-- Required work --
With the line containing "Anna Hutchison (1032, 1123)" as the starting point, output the remaining lines of the data exactly as they are, through the last.

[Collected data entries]
══════════

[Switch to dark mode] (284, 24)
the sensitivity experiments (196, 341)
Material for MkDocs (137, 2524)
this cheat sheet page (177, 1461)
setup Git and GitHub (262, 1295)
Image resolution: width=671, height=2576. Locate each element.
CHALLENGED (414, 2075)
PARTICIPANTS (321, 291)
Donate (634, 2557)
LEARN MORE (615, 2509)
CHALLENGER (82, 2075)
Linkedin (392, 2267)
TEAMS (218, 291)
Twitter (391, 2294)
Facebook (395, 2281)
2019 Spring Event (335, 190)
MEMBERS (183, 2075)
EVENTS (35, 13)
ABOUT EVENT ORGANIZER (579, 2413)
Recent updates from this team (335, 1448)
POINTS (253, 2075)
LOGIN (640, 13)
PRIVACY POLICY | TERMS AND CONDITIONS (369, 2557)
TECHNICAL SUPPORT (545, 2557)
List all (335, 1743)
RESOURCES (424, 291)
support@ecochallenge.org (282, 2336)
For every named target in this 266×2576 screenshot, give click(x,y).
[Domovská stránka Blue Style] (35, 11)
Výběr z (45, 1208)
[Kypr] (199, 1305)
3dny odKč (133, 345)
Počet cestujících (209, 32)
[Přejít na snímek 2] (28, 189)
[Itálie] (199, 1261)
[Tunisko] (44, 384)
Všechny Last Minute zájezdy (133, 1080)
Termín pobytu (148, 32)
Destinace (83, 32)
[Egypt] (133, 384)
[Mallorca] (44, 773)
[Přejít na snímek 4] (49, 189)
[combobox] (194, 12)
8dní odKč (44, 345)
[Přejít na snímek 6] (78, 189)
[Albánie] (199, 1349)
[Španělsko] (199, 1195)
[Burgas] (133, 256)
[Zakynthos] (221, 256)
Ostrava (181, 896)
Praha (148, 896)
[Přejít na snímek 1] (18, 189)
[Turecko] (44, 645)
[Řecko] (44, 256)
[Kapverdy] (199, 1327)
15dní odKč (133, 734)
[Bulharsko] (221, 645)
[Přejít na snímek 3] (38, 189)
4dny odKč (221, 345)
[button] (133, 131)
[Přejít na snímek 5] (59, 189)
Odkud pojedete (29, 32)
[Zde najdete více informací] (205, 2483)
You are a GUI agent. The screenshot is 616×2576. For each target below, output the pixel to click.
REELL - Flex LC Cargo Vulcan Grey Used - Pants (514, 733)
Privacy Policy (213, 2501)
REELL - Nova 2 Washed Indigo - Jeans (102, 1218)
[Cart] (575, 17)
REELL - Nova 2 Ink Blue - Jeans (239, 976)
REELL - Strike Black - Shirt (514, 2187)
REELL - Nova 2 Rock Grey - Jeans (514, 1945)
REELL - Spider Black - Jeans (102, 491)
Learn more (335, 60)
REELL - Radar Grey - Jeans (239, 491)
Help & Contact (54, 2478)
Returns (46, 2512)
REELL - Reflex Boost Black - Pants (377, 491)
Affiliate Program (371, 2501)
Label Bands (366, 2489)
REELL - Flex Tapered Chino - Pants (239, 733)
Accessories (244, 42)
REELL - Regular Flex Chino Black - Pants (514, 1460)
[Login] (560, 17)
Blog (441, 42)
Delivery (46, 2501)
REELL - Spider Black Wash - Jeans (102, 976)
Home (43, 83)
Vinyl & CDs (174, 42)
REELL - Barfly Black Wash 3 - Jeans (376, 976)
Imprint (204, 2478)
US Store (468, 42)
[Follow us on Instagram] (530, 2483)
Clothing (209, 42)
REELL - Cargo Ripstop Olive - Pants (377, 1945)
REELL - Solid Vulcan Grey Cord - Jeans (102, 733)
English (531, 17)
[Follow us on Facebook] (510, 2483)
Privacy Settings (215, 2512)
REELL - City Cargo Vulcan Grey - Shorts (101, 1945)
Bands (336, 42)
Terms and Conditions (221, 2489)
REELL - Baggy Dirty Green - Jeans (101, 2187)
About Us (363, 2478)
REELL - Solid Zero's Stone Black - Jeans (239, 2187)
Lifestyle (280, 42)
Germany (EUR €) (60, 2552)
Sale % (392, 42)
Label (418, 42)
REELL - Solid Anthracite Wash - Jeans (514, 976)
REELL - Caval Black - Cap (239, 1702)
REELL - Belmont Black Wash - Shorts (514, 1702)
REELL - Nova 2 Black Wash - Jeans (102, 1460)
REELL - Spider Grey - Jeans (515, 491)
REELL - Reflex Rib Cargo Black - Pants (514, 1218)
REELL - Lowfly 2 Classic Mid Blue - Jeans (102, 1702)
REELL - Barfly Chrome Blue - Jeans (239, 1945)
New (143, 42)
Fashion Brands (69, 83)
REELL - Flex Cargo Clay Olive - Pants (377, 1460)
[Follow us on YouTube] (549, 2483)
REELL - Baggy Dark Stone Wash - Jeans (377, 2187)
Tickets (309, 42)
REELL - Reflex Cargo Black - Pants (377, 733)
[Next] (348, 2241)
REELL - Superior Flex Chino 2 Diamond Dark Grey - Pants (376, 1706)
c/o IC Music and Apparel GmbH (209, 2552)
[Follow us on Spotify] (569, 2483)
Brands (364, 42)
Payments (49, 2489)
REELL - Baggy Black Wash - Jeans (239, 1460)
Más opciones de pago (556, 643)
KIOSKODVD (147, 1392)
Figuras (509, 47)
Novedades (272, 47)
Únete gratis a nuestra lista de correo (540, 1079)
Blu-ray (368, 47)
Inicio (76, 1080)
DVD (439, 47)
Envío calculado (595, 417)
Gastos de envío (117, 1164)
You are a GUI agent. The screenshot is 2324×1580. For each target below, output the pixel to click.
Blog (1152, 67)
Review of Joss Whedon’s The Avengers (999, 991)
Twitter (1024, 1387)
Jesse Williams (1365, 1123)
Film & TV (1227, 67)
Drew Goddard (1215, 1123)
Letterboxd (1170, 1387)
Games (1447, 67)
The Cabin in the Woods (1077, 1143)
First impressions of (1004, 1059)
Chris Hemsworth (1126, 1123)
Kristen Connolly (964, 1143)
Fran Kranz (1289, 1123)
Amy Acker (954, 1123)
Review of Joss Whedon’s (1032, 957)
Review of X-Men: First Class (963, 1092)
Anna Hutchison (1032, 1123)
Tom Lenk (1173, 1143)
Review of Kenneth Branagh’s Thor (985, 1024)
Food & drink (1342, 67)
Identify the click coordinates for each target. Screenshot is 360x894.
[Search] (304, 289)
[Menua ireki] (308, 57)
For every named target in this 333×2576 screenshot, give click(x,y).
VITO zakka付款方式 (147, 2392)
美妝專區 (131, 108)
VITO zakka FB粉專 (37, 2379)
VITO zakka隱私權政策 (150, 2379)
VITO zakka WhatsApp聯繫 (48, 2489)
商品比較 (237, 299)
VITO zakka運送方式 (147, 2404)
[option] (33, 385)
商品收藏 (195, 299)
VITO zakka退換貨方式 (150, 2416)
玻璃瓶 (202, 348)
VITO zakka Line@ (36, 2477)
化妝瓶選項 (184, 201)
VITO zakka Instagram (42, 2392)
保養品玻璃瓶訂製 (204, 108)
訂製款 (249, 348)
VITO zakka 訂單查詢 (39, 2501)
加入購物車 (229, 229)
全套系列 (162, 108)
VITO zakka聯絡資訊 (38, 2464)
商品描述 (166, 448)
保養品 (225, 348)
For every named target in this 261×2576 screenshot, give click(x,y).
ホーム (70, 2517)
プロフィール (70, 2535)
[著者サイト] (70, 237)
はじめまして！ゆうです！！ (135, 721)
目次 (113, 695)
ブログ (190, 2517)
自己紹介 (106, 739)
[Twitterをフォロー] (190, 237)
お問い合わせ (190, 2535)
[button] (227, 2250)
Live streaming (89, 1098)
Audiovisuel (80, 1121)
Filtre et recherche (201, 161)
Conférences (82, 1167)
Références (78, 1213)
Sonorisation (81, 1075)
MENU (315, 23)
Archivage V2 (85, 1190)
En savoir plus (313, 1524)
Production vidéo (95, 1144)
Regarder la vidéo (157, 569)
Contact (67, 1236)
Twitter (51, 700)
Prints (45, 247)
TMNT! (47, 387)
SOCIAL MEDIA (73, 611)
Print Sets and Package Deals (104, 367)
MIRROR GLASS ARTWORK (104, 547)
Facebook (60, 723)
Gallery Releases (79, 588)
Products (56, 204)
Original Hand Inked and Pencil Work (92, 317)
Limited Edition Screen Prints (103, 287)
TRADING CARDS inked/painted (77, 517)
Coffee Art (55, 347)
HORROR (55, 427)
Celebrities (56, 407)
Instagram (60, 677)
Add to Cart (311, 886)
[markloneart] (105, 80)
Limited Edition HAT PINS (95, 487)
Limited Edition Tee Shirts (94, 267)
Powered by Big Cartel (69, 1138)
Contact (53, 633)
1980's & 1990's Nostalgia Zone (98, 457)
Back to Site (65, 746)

══════════

-- Reply to the task --
Anna Hutchison (1032, 1123)
Tom Lenk (1173, 1143)
Review of Kenneth Branagh’s Thor (985, 1024)
Food & drink (1342, 67)
Identify the click coordinates for each target. Screenshot is 360x894.
[Search] (304, 289)
[Menua ireki] (308, 57)
For every named target in this 333×2576 screenshot, give click(x,y).
VITO zakka付款方式 (147, 2392)
美妝專區 (131, 108)
VITO zakka FB粉專 (37, 2379)
VITO zakka隱私權政策 (150, 2379)
VITO zakka WhatsApp聯繫 (48, 2489)
商品比較 (237, 299)
VITO zakka運送方式 (147, 2404)
[option] (33, 385)
商品收藏 (195, 299)
VITO zakka退換貨方式 (150, 2416)
玻璃瓶 (202, 348)
VITO zakka Line@ (36, 2477)
化妝瓶選項 (184, 201)
VITO zakka Instagram (42, 2392)
保養品玻璃瓶訂製 (204, 108)
訂製款 (249, 348)
VITO zakka 訂單查詢 (39, 2501)
加入購物車 (229, 229)
全套系列 (162, 108)
VITO zakka聯絡資訊 (38, 2464)
商品描述 (166, 448)
保養品 (225, 348)
For every named target in this 261×2576 screenshot, give click(x,y).
ホーム (70, 2517)
プロフィール (70, 2535)
[著者サイト] (70, 237)
はじめまして！ゆうです！！ (135, 721)
目次 (113, 695)
ブログ (190, 2517)
自己紹介 (106, 739)
[Twitterをフォロー] (190, 237)
お問い合わせ (190, 2535)
[button] (227, 2250)
Live streaming (89, 1098)
Audiovisuel (80, 1121)
Filtre et recherche (201, 161)
Conférences (82, 1167)
Références (78, 1213)
Sonorisation (81, 1075)
MENU (315, 23)
Archivage V2 (85, 1190)
En savoir plus (313, 1524)
Production vidéo (95, 1144)
Regarder la vidéo (157, 569)
Contact (67, 1236)
Twitter (51, 700)
Prints (45, 247)
TMNT! (47, 387)
SOCIAL MEDIA (73, 611)
Print Sets and Package Deals (104, 367)
MIRROR GLASS ARTWORK (104, 547)
Facebook (60, 723)
Gallery Releases (79, 588)
Products (56, 204)
Original Hand Inked and Pencil Work (92, 317)
Limited Edition Screen Prints (103, 287)
TRADING CARDS inked/painted (77, 517)
Coffee Art (55, 347)
HORROR (55, 427)
Celebrities (56, 407)
Instagram (60, 677)
Add to Cart (311, 886)
[markloneart] (105, 80)
Limited Edition HAT PINS (95, 487)
Limited Edition Tee Shirts (94, 267)
Powered by Big Cartel (69, 1138)
Contact (53, 633)
1980's & 1990's Nostalgia Zone (98, 457)
Back to Site (65, 746)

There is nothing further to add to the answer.